◆ AIM OF THE TASK ◆
In your copy, include every entry exactly as written but no pictures.
Start of EXTRACTED RECORDS
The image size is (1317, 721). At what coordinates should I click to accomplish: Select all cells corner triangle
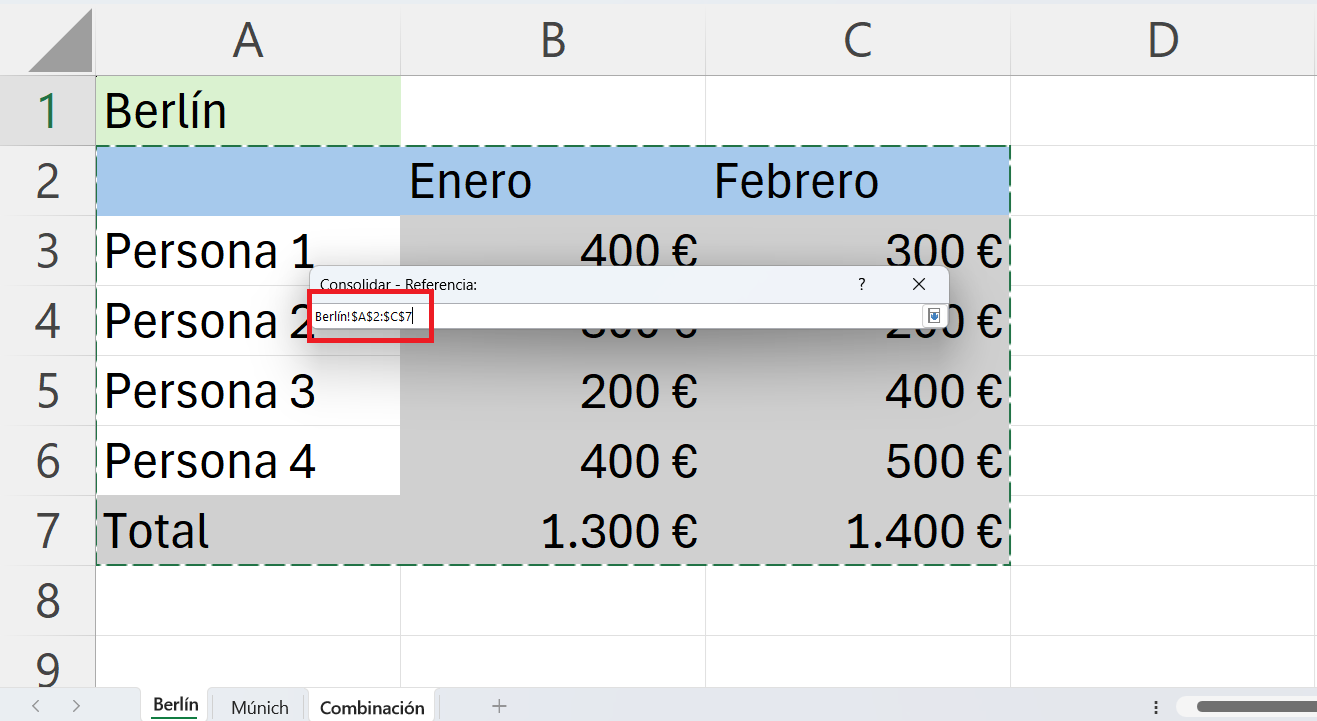[62, 43]
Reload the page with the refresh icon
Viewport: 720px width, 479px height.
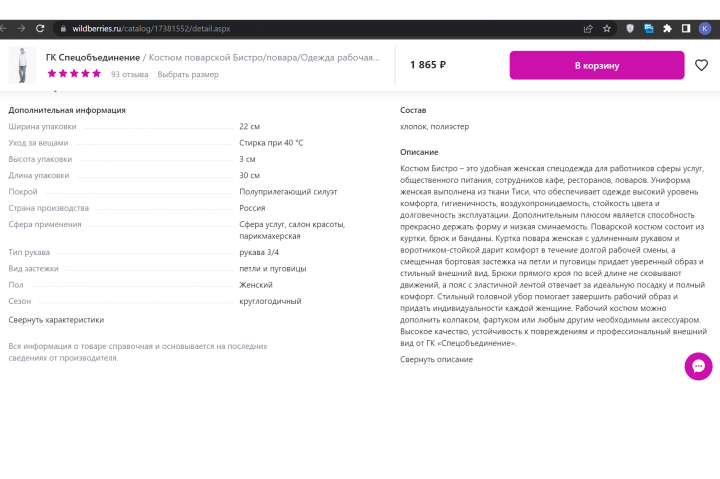click(40, 28)
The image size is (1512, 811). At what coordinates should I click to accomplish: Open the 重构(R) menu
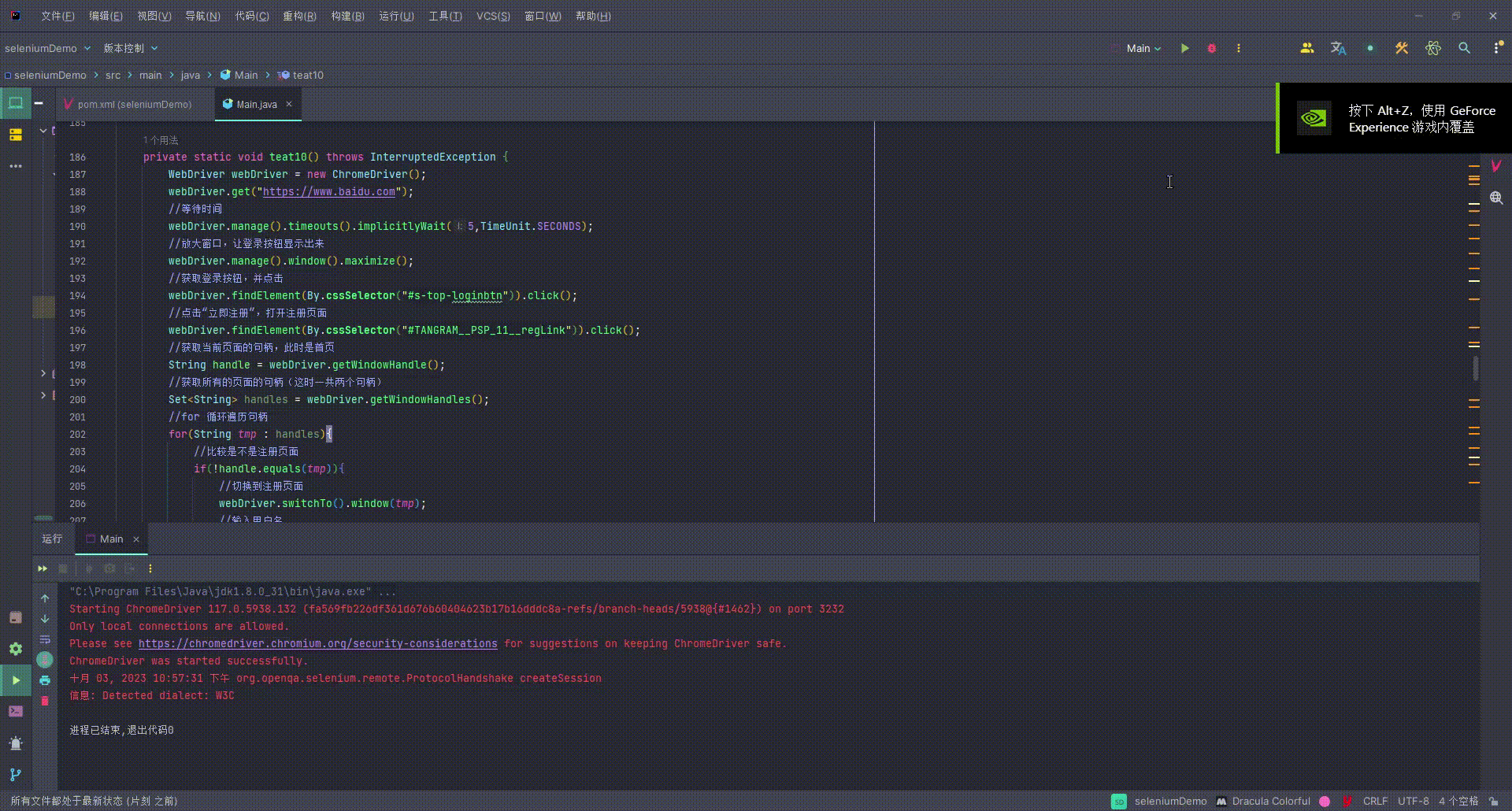(299, 16)
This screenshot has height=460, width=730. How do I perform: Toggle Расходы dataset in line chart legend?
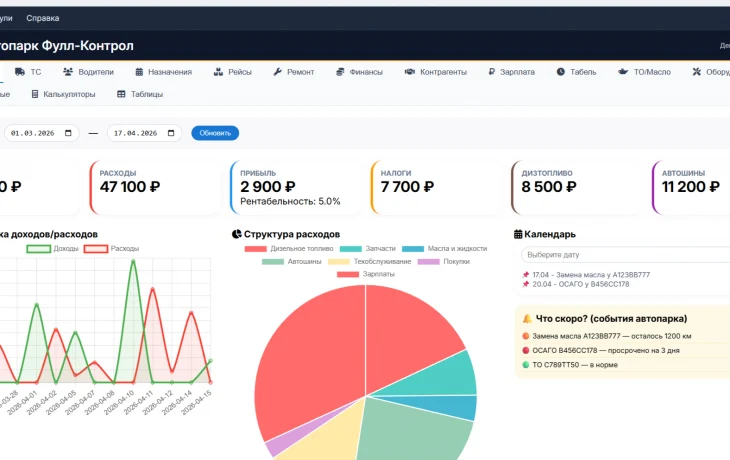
End of EXTRACTED RECORDS
◆ ANSWER SPACE ◆
The image size is (1317, 721). At what coordinates should I click to accomplish: Select all cells corner triangle
[62, 43]
Reload the page with the refresh icon
Viewport: 720px width, 479px height.
click(40, 28)
The image size is (1512, 811). At what coordinates should I click to accomplish: Open the 重构(R) menu
(299, 16)
This screenshot has height=460, width=730. How do I perform: Toggle Расходы dataset in line chart legend?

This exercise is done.